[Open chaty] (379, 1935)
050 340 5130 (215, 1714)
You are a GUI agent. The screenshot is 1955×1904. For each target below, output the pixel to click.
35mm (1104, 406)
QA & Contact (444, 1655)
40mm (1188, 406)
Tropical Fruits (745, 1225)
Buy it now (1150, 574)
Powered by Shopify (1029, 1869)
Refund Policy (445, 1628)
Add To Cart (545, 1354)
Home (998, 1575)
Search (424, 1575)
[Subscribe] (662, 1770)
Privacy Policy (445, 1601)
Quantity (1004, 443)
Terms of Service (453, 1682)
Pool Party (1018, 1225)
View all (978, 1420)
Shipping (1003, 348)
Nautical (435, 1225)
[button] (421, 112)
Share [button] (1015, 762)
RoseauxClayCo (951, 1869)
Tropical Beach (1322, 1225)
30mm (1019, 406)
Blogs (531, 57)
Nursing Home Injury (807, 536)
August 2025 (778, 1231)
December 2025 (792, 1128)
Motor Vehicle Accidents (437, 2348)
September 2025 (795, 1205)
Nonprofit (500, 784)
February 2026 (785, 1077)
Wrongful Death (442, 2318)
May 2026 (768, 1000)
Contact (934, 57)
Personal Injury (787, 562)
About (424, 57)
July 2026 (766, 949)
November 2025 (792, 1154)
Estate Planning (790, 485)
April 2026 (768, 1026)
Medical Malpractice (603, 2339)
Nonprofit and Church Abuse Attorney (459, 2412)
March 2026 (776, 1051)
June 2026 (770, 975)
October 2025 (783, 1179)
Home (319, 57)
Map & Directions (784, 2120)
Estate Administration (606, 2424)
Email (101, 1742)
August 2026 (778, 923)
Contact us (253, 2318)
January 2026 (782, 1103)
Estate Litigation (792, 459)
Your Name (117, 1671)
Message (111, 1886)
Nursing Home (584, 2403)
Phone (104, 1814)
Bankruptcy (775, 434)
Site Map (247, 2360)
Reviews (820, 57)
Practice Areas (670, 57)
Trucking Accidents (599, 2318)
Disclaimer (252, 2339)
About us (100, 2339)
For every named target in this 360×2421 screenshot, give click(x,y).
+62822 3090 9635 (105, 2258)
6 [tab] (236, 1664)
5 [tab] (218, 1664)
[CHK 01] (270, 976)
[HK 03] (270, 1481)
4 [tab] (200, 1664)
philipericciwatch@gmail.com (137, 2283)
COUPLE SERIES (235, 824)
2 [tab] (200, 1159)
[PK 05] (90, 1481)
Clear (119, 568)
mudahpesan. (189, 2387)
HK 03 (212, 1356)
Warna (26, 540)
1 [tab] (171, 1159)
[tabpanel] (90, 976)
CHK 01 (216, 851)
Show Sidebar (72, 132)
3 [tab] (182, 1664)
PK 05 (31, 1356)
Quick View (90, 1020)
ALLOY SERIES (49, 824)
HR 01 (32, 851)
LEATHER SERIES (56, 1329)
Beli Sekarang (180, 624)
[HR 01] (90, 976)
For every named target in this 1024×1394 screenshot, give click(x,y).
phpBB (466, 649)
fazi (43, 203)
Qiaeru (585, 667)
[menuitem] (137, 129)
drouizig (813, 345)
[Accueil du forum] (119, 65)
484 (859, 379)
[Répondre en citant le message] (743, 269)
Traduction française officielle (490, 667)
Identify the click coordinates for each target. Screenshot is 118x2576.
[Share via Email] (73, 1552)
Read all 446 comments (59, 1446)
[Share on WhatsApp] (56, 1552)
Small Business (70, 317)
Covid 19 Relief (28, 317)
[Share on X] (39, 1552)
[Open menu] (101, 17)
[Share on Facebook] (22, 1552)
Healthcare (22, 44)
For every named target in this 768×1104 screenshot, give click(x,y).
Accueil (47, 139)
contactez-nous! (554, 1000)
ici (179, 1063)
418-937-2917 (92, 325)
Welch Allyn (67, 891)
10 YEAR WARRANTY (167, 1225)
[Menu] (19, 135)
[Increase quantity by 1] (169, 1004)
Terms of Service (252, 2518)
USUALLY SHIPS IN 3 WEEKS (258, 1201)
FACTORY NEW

---

Reproduce exactly the lines from the one with "Disclaimer (252, 2339)" through the last line of the entries, keeping both of those lines and nothing else.

Disclaimer (252, 2339)
About us (100, 2339)
For every named target in this 360×2421 screenshot, give click(x,y).
+62822 3090 9635 (105, 2258)
6 [tab] (236, 1664)
5 [tab] (218, 1664)
[CHK 01] (270, 976)
[HK 03] (270, 1481)
4 [tab] (200, 1664)
philipericciwatch@gmail.com (137, 2283)
COUPLE SERIES (235, 824)
2 [tab] (200, 1159)
[PK 05] (90, 1481)
Clear (119, 568)
mudahpesan. (189, 2387)
HK 03 (212, 1356)
Warna (26, 540)
1 [tab] (171, 1159)
[tabpanel] (90, 976)
CHK 01 (216, 851)
Show Sidebar (72, 132)
3 [tab] (182, 1664)
PK 05 (31, 1356)
Quick View (90, 1020)
ALLOY SERIES (49, 824)
HR 01 (32, 851)
LEATHER SERIES (56, 1329)
Beli Sekarang (180, 624)
[HR 01] (90, 976)
For every named target in this 1024×1394 screenshot, give click(x,y).
phpBB (466, 649)
fazi (43, 203)
Qiaeru (585, 667)
[menuitem] (137, 129)
drouizig (813, 345)
[Accueil du forum] (119, 65)
484 (859, 379)
[Répondre en citant le message] (743, 269)
Traduction française officielle (490, 667)
Identify the click coordinates for each target. Screenshot is 118x2576.
[Share via Email] (73, 1552)
Read all 446 comments (59, 1446)
[Share on WhatsApp] (56, 1552)
Small Business (70, 317)
Covid 19 Relief (28, 317)
[Share on X] (39, 1552)
[Open menu] (101, 17)
[Share on Facebook] (22, 1552)
Healthcare (22, 44)
For every named target in this 768×1104 screenshot, give click(x,y).
Accueil (47, 139)
contactez-nous! (554, 1000)
ici (179, 1063)
418-937-2917 (92, 325)
Welch Allyn (67, 891)
10 YEAR WARRANTY (167, 1225)
[Menu] (19, 135)
[Increase quantity by 1] (169, 1004)
Terms of Service (252, 2518)
USUALLY SHIPS IN 3 WEEKS (258, 1201)
FACTORY NEW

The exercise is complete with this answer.